**INSTRUCTIONS TO FOLLOW**
Reproduce the rows below, putting "interface agent" wherever "GUI agent" occurs and changing nothing else.

start

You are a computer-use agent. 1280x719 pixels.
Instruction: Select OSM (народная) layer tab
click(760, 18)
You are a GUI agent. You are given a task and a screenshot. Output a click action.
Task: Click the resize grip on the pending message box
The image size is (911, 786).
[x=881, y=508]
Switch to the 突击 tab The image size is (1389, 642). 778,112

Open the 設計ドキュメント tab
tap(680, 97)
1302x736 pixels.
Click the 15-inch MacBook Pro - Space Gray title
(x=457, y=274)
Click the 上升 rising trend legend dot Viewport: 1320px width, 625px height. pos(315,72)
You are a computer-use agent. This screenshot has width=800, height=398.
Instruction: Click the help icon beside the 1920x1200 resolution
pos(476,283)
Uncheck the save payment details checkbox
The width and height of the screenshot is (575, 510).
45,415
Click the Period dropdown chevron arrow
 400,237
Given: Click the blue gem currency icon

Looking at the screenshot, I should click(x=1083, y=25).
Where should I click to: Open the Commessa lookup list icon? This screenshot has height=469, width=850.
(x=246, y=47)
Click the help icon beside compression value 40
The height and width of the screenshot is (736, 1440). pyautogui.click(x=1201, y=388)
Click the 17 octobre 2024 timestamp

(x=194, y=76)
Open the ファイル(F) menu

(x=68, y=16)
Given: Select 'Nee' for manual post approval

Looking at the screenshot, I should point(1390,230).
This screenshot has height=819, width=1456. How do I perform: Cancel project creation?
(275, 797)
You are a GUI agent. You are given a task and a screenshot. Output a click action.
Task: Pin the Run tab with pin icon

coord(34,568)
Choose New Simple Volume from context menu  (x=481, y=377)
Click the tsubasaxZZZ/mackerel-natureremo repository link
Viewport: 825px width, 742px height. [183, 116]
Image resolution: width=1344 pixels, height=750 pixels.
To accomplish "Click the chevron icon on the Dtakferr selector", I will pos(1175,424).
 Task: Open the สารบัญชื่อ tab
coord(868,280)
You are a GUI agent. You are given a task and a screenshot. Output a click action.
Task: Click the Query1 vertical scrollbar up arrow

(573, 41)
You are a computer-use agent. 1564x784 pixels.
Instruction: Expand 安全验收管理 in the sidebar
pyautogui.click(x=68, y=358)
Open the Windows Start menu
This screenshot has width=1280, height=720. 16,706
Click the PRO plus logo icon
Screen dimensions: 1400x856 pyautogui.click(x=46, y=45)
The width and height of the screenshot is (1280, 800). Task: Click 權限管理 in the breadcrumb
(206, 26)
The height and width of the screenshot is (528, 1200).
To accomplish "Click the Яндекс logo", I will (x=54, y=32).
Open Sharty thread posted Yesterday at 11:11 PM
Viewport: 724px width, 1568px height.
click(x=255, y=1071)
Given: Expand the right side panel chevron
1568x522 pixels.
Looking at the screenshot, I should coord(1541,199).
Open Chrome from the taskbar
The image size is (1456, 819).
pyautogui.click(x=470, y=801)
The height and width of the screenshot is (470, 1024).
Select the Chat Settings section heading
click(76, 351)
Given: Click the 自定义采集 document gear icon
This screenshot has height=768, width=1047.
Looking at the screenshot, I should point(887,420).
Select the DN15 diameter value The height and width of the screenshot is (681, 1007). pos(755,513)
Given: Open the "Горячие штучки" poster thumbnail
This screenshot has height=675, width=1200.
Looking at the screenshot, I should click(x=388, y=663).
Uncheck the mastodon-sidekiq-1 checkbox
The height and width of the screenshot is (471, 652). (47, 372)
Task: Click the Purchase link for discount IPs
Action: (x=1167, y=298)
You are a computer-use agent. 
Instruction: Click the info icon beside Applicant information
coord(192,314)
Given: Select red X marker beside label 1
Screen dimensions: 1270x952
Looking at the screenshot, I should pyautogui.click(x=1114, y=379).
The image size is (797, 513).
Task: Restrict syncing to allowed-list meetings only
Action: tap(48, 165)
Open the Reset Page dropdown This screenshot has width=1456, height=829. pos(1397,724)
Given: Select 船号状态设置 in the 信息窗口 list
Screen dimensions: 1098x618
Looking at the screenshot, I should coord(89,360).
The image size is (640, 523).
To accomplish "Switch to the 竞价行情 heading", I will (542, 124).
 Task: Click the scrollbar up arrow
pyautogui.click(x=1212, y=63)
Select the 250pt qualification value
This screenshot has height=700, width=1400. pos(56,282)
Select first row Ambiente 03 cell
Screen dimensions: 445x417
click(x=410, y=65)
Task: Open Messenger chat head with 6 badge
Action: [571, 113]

end

**ANSWER FOR THE TASK**
You are a computer-use agent. 1280x719 pixels.
Instruction: Select OSM (народная) layer tab
click(760, 18)
You are a interface agent. You are given a task and a screenshot. Output a click action.
Task: Click the resize grip on the pending message box
The image size is (911, 786).
[x=881, y=508]
Switch to the 突击 tab The image size is (1389, 642). 778,112

Open the 設計ドキュメント tab
tap(680, 97)
1302x736 pixels.
Click the 15-inch MacBook Pro - Space Gray title
(x=457, y=274)
Click the 上升 rising trend legend dot Viewport: 1320px width, 625px height. pos(315,72)
You are a computer-use agent. This screenshot has width=800, height=398.
Instruction: Click the help icon beside the 1920x1200 resolution
pos(476,283)
Uncheck the save payment details checkbox
The width and height of the screenshot is (575, 510).
45,415
Click the Period dropdown chevron arrow
 400,237
Given: Click the blue gem currency icon

Looking at the screenshot, I should click(x=1083, y=25).
Where should I click to: Open the Commessa lookup list icon? This screenshot has height=469, width=850.
(x=246, y=47)
Click the help icon beside compression value 40
The height and width of the screenshot is (736, 1440). pyautogui.click(x=1201, y=388)
Click the 17 octobre 2024 timestamp

(x=194, y=76)
Open the ファイル(F) menu

(x=68, y=16)
Given: Select 'Nee' for manual post approval

Looking at the screenshot, I should point(1390,230).
This screenshot has height=819, width=1456. How do I perform: Cancel project creation?
(275, 797)
You are a interface agent. You are given a task and a screenshot. Output a click action.
Task: Pin the Run tab with pin icon

coord(34,568)
Choose New Simple Volume from context menu  (x=481, y=377)
Click the tsubasaxZZZ/mackerel-natureremo repository link
Viewport: 825px width, 742px height. [183, 116]
Image resolution: width=1344 pixels, height=750 pixels.
To accomplish "Click the chevron icon on the Dtakferr selector", I will pos(1175,424).
 Task: Open the สารบัญชื่อ tab
coord(868,280)
You are a interface agent. You are given a task and a screenshot. Output a click action.
Task: Click the Query1 vertical scrollbar up arrow

(573, 41)
You are a computer-use agent. 1564x784 pixels.
Instruction: Expand 安全验收管理 in the sidebar
pyautogui.click(x=68, y=358)
Open the Windows Start menu
This screenshot has width=1280, height=720. 16,706
Click the PRO plus logo icon
Screen dimensions: 1400x856 pyautogui.click(x=46, y=45)
The width and height of the screenshot is (1280, 800). Task: Click 權限管理 in the breadcrumb
(206, 26)
The height and width of the screenshot is (528, 1200).
To accomplish "Click the Яндекс logo", I will (x=54, y=32).
Open Sharty thread posted Yesterday at 11:11 PM
Viewport: 724px width, 1568px height.
click(x=255, y=1071)
Given: Expand the right side panel chevron
1568x522 pixels.
Looking at the screenshot, I should coord(1541,199).
Open Chrome from the taskbar
The image size is (1456, 819).
pyautogui.click(x=470, y=801)
The height and width of the screenshot is (470, 1024).
Select the Chat Settings section heading
click(76, 351)
Given: Click the 自定义采集 document gear icon
This screenshot has height=768, width=1047.
Looking at the screenshot, I should point(887,420).
Select the DN15 diameter value The height and width of the screenshot is (681, 1007). pos(755,513)
Given: Open the "Горячие штучки" poster thumbnail
This screenshot has height=675, width=1200.
Looking at the screenshot, I should click(x=388, y=663).
Uncheck the mastodon-sidekiq-1 checkbox
The height and width of the screenshot is (471, 652). (47, 372)
Task: Click the Purchase link for discount IPs
Action: (x=1167, y=298)
You are a computer-use agent. 
Instruction: Click the info icon beside Applicant information
coord(192,314)
Given: Select red X marker beside label 1
Screen dimensions: 1270x952
Looking at the screenshot, I should pyautogui.click(x=1114, y=379).
The image size is (797, 513).
Task: Restrict syncing to allowed-list meetings only
Action: tap(48, 165)
Open the Reset Page dropdown This screenshot has width=1456, height=829. pos(1397,724)
Given: Select 船号状态设置 in the 信息窗口 list
Screen dimensions: 1098x618
Looking at the screenshot, I should coord(89,360).
The image size is (640, 523).
To accomplish "Switch to the 竞价行情 heading", I will (542, 124).
 Task: Click the scrollbar up arrow
pyautogui.click(x=1212, y=63)
Select the 250pt qualification value
This screenshot has height=700, width=1400. pos(56,282)
Select first row Ambiente 03 cell
Screen dimensions: 445x417
click(x=410, y=65)
Task: Open Messenger chat head with 6 badge
Action: [571, 113]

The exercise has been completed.